As we made our way to Union Station, the subject of politics came up and he declared, without a hint of irony, that he was voting for Donald Trump. He offered the usual reasons I often hear from black Republicans: that the Democratic Party took black people for granted, that entitlement programs deepened dependency in our communities, and that we needed to stop relying on others and do for ourselves. His was an old and familiar claim for black self-reliance.
But in the midst of the usual stuff about black victimhood, he said he was Christian and that, “although Trump wasn’t really a good Christian,” he couldn’t vote for anyone or any party that supported same-sex marriage or “this mess around bathrooms.” “You are either a man or woman. And if you cut whatever off, you’re still what God made you,” he declared. He then went on to echo, among other things, Roger Gannam’s contrived panic that this bathroom stuff would endanger women and girls “as perverts would pretend to be women.”
After a bit of back and forth, I asked him to pull over before we reached the station. He smiled. I paid him. And as I walked to the train station, I thought of the banality of evil. We tend to think of monsters when we think of evil. People like Hitler or Sheriff Bull Connor. We should instead think of the habits that normalize evil in our daily lives. Monsters are actually the exception. We, warts and all, are the rule.

Data extract →

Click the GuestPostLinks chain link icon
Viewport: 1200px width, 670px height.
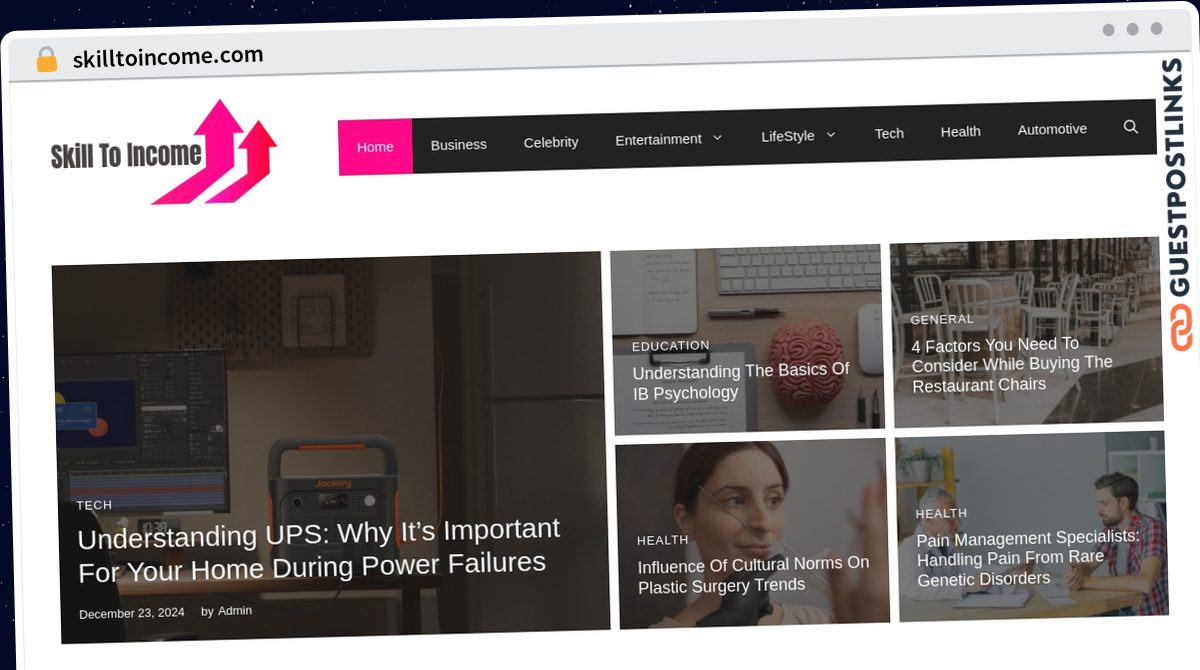1182,329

Task details → Extract the entire passage about the ride to Union Station, word for word. The data was taken from a separate source.

Task solution →
As we made our way to Union Station, the subject of politics came up and he declared, without a hint of irony, that he was voting for Donald Trump. He offered the usual reasons I often hear from black Republicans: that the Democratic Party took black people for granted, that entitlement programs deepened dependency in our communities, and that we needed to stop relying on others and do for ourselves. His was an old and familiar claim for black self-reliance.
But in the midst of the usual stuff about black victimhood, he said he was Christian and that, “although Trump wasn’t really a good Christian,” he couldn’t vote for anyone or any party that supported same-sex marriage or “this mess around bathrooms.” “You are either a man or woman. And if you cut whatever off, you’re still what God made you,” he declared. He then went on to echo, among other things, Roger Gannam’s contrived panic that this bathroom stuff would endanger women and girls “as perverts would pretend to be women.”
After a bit of back and forth, I asked him to pull over before we reached the station. He smiled. I paid him. And as I walked to the train station, I thought of the banality of evil. We tend to think of monsters when we think of evil. People like Hitler or Sheriff Bull Connor. We should instead think of the habits that normalize evil in our daily lives. Monsters are actually the exception. We, warts and all, are the rule.